#### SOURCE EXTRACT
I am sick to death of games that involve cruelty to animals. I am putting my foot down. We must not tolerate games whose entire goal is to torture helpless animals, even if those animals do stink, step on your foot, and spit in your face.
I am talking, of course, about Straw, a game whose goal, as clearly stated on the outside of the box, is to do physical bodily harm to a camel. That is just wrong. 'The game that broke the camel's back', it says. How would you like it if a camel came along and sat on you and broke your back, huh? That's right, it would suck. Especially because camels are gross.
But gross or not, no animal deserves to be loaded up with so much crap that it buckles under the pressure and literally breaks its back, with the possible exception of hairless mole rats, because those are nasty-looking little bastards. They look like aliens. I suspect they may be evolved from the chupacabra.
But Straw does not ask us to join in the torture of naked mole rats. Instead, it has players taking turns playing cards that add weight to the back of a camel. This pathetic beast of burden is piled high with gold, bird cages, and even piles of bricks. It's inhumane, especially as this treatment is intended solely to break the camel, and not to actually get all that crap across the desert.
The game continues to taunt this poor animal by offering occasional respite, as if that would help. The flying carpet actually lightens the load, and if that were the end of it, the game would only be somewhat heinous. But there are simply not enough of these cards to relieve the camel's suffering, and sooner or later, the camel will fall.
And when he does, we learn that the creators of the game want you to believe that just because you're not the one that killed the camel, everything is OK! You have piled monkeys, board games and magical lamps on the back of this beast, and now when you all but force another player to kill the camel, everyone gets points except the person who finally murdered the dromedary victim.
########
#### ROWS
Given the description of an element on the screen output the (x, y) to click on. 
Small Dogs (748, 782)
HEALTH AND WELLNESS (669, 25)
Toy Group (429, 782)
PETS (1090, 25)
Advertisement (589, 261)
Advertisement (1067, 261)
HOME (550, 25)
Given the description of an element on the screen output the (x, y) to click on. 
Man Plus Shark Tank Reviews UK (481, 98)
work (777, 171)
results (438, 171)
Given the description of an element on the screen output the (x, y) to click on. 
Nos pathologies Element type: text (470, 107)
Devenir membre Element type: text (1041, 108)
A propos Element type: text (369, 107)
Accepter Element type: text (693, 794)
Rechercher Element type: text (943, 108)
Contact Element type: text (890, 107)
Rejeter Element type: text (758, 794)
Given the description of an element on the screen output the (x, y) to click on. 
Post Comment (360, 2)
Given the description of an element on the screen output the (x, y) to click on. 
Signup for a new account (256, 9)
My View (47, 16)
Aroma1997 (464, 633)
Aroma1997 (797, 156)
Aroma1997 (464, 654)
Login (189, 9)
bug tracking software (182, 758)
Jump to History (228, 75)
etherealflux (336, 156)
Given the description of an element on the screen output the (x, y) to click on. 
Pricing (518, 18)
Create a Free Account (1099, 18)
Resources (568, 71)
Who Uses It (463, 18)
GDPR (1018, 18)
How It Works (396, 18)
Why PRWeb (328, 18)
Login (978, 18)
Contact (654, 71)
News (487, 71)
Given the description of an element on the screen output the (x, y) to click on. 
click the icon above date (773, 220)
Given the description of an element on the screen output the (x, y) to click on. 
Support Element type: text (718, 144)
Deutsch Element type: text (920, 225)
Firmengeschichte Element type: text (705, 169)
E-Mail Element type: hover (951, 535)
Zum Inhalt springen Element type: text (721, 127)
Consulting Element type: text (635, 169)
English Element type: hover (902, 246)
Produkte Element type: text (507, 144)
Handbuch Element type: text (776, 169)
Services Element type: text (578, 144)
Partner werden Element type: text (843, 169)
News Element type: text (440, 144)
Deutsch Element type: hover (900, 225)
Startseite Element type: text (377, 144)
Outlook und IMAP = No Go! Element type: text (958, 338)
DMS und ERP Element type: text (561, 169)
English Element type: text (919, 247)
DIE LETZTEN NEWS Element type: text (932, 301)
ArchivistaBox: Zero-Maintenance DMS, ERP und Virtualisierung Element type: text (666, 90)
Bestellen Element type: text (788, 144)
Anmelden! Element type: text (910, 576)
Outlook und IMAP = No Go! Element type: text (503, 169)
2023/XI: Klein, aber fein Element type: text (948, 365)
########
EXERCISE SET:
- 1) Can you give the passage of the Straw review that begins with "And when he" and ends with "the dromedary victim." again, swapping "monkeys" for "parrots"?
- 2) Could you extend the Straw review from the point where it stops?

RESPONSES FOR EACH TASK:
- 1)
And when he does, we learn that the creators of the game want you to believe that just because you're not the one that killed the camel, everything is OK! You have piled parrots, board games and magical lamps on the back of this beast, and now when you all but force another player to kill the camel, everyone gets points except the person who finally murdered the dromedary victim.

- 2)
As if simply murdering a camel was not enough, we are provided with what someone must have thought hilarious - killing a camel with a straw. Place that one, infinitesimally small straw on the camel's back when he has reached his breaking point, and the reward for being the villain is that only you score points! So we're not just trying to torment a camel to death, we are rewarded if we can be the most creative at it.
And it gets worse! Because they assume we are deviants, they allow us to kill three camels! The game is only over when three stinky, oddly shaped pack animals are sent to an early grave. Then the players tally all the points they earned by making sport of these poor, dead bastards, and the highest score wins.
The indignity never ends. You may think this horrifying theme can be accepted because the game is suitable for a group of adults, but the game play is so simple, and the rules so easily understood, that it is perfectly enjoyable by children. That's right, train your progeny to kill camels with inhuman torture, so that they can grow up and do the same thing to disgusting game designers with twisted senses of humor (but not twisted game reviewers. We get a pass).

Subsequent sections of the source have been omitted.